Bug report #22023
Ubuntu: apt-get update can no longer verify gpg key at https://qgis.org/downloads/qgis-2017.gpg.key
|Affected QGIS version:||3.7(master)||Regression?:||No|
|Operating System:||Ubuntu 18.04||Easy fix?:||No|
|Pull Request or Patch supplied:||No||Resolution:|
|Crashes QGIS or corrupts data:||No||Copied to github as #:||29837|
I have the following lines in an /etc/apt/apt.conf.d/proxy.conf file in order to route all apt traffic through a socks proxy (Tor) hosted on my machine at 127.0.0.1:9050.
This has caused me no problem with updating QGIS from your repository at 'https://qgis.org/debian bionic main', until today. Today when I try sudo apt-get update I get the following error:
E: Failed to fetch https://qgis.org/debian/dists/bionic/InRelease 403 Forbidden [IP: 127.0.0.1 9050]
E: The repository 'https://qgis.org/debian bionic InRelease' is no longer signed.
N: Updating from such a repository can't be done securely, and is therefore disabled by default.
N: See apt-secure(8) manpage for repository creation and user configuration details.
If I remove proxy.conf and avoid the socks proxy all works fine, however, I do not wish to do this.

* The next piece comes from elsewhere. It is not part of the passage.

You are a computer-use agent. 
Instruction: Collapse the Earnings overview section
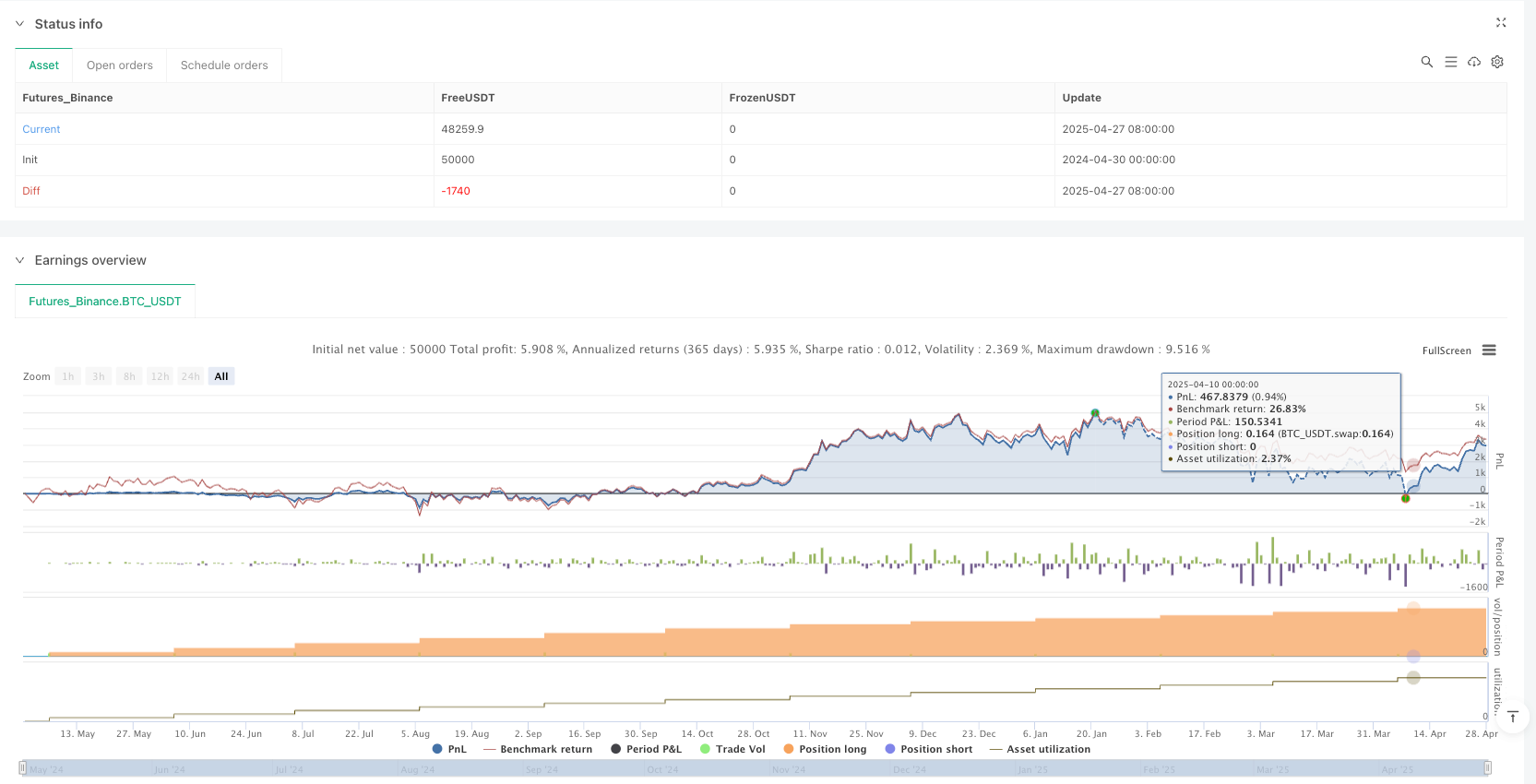(20, 260)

The issue appears to caused by Cloudflare, as the domain qgis.org is behind Cloudflare servers. Further evidence of this can be seen by installing Tor locally and trying curl -x socks5h://127.0.0.1:9050 https://qgis.org/downloads/qgis-2017.gpg.key. The resulting page title is "Attention Required! | Cloudflare", the page Cloudflare uses for DDOS defense. I can only assume Cloudflare must have changed their policy towards Tor users today, as I have used a Tor proxy for apt for months and never had any problems with QGIS. I note that no other repositories I use are affected by this problem today.
Given that you are unlikely to stop using Cloudflare, can your gpg key page be exempted from Cloudflare's DDOS policies somehow in your Cloudflare settings? I would expect this to quickly resolve the issue.